Sep 8, 2024

Map of scaling and managing storage systems

Long-term data storage is the foundation of all systems. It’s where persistent data is stored, including your OS (or firmware), runtimes, dependencies, logs, user data, and more. Storage needs vary greatly depending on the use case.

In this post, I aim to provide a map to guide you through your storage journey, with a focus on the Linux/Unix application world. This guide assumes you have a basic understanding of your storage needs and that you’re managing the hardware or as simple interested in the option of self hosted hardware.

Workloads

Storage workloads can be categorized into various “features” and sub-features, which are not mutually exclusive. Below are common features and examples of scenarios where each may be required:

Read
- Random reads (e.g., reading single rows from a database with little order)
- Sequential reads (e.g., reading a video file)
- Read throughput (e.g., backing up a database as quickly as possible)
Write
- Random writes (e.g., updating a single row in a database)
- Sequential writes (e.g., writing a video file)
- Write throughput (e.g., restoring a database quickly)
Capacity (e.g., storing video recordings long-term)
Latency
- Read latency (e.g., displaying a stored image quickly to a user)
- Write latency (e.g., updating a single row in a database)
Redundancy (e.g., ensuring you don’t lose your database backup)

It’s often cost-prohibitive to optimize for all of these features in a single workload. By segmenting your workloads, you can achieve a balanced solution at a more desirable price point.

Example Workloads

Database Backups: Latency is less critical, but read/write throughput and redundancy are essential.
Network Video Recorder (NVR): Latency and throughput are less important; only sequential reads/writes and capacity are key considerations.

Tiered Storage

Tiered storage is a cost-saving technique that moves data across different storage media based on its lifecycle. For example, “hot” data (frequently accessed and updated) may be kept on SSDs, while “cold” data (rarely accessed) may be moved to HDDs. This is not a backup system but can complement backup strategies.

Drives

Generally, “drives” refer to swappable storage devices attached to a system to provide persistent storage.
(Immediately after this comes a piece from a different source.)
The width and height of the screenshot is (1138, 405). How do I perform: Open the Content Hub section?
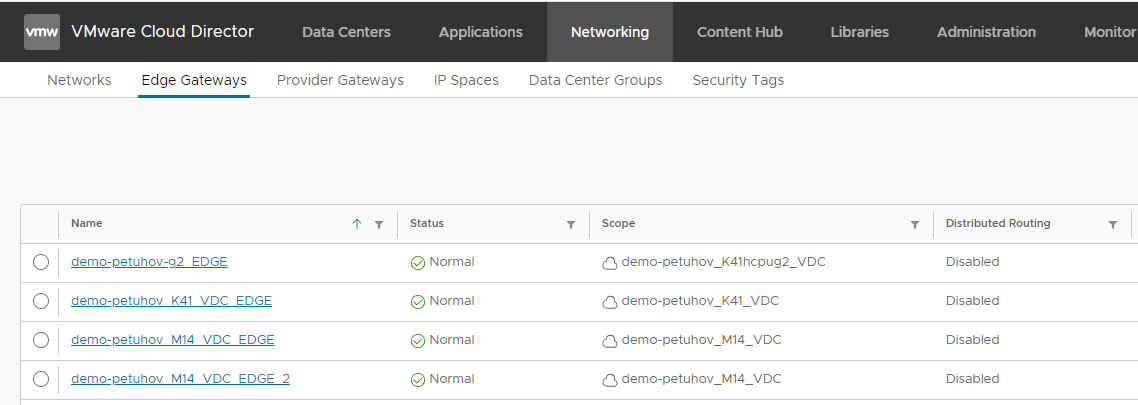click(x=741, y=32)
These can be divided into two primary types:

HDDs (Hard Disk Drives)
- Mechanical spinning drives with platters.
- Offer a better cost-to-capacity ratio than SSDs.
- Lifespan depends on spin time, with spin-up and spin-down contributing to wear.
- Slower seek times, which can vary based on data locality.
SSDs (Solid State Drives)
- No moving parts.
- Have a worse cost-to-capacity ratio compared to HDDs.
- Lifespan is based on write cycles.
- Consistent and nearly nonexistent seek times.

Common Form Factors and Interfaces

3.5” (Mostly for compatibility with HDDs)
- SATA (6Gb/s)
- SAS (12Gb/s)
2.5” (Also mostly for compatibility with HDDs)
- SATA (6Gb/s)
- SAS (12Gb/s)
- NVMe (4x PCIe lanes, 32Gb/s for PCIe Gen 4.0)
M.2 (Exclusive to SSDs)
- NVMe (4x PCIe lanes, 32Gb/s for PCIe Gen 4.0)
- SATA (6Gb/s, rare in low-end consumer hardware)
U.2 (Found in mid to high-end servers)
- NVMe (4x PCIe lanes, 32Gb/s for PCIe Gen 4.0)
E3 (Common in high-end storage servers)
- NVMe (4x-16x PCIe lanes, 4x is the most common)
PCIe Slot (Used if extra lanes are available or no other PCIe options exist)
- NVMe (4x-16x PCIe lanes, 4x is the most common)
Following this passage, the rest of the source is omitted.